We shall now examine the Alsace-Lorraine question as an economic problem affecting both France and Germany. We shall then get the key to the immeasurable misery and bloody carnage of the German assault on Verdun, the invasion of Belgium, and the siege of Antwerp. We shall see that this has, indeed, been a war of blood and iron.

The Allies are determined, and France is implacably resolved, to recover the provinces of Alsace-Lorraine, torn from her body in 1871. The German Chancellor accuses France of seeking, by secret engagement with the ex-Czar, to extend the French annexations to the left bank of the Rhine. Ex-Premier Ribot admitted that his government was in favour of setting up this province as an autonomous buffer State, having preferential trade relations with France.

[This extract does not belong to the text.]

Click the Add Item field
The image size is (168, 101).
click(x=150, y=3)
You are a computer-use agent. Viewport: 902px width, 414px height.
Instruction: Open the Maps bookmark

The German Government, on the other hand, will not clearly define its attitude towards annexations, and the Berliner Tageblatt, especially, blames the coal and iron masters and kindred interests for this hesitation on the part of the Chancellor to renounce annexations.

La Nation, of Basle (Swiss Independent), June 9–22, "suggests that the war is now mainly due to the very vital conflict of economic interests in connection with the iron resources of France and Germany."

According to the Kölnische Zeitung, July 5, 1917 (National Liberal and Industrial Capitalist organ), the report of the Finance Committee of the French Chamber says:—

Our dear provinces of Alsace and Lorraine hide endless treasures in their soil. Besides their mines of coal, iron ore, salt, and phosphates, we shall find huge deposits of saltpetre, whose fabulous worth probably reaches 10 milliards. We must also mention the asphalte deposits and the petroleum wells.

The Bulletin of the Federation of British Industries, October 2, 1917, asserts:—

If Germany loses the Lorraine ores and the Basin of Briey she will never be able to go to war again. In reality, the iron-ore beds of French Lorraine are the crux of the whole struggle.

As early as May 20, 1915, the League of Agrarians, the League of German Peasants, the Westphalilian Group. of the Christian Associations of German Peasants, the Central Union of German Manufacturers, the League of Manufacturers, and the Union of the Middle Classes of the Empire, all capitalist or "tame" Labour Associations, issued a memorandum demanding the continuance of the war no matter what the sacrifices, in order that the country might emerge victorious with added power abroad, and the guarantee of durable peace.

In this document they stated:—

… we demand on the one hand the annexation of territories for agricultural colonisation, and on the other hand the mining area of Meurthe-et-Moselle, as well as the French coal areas in the department of the North and the Pas du Calais, besides the Belgian areas.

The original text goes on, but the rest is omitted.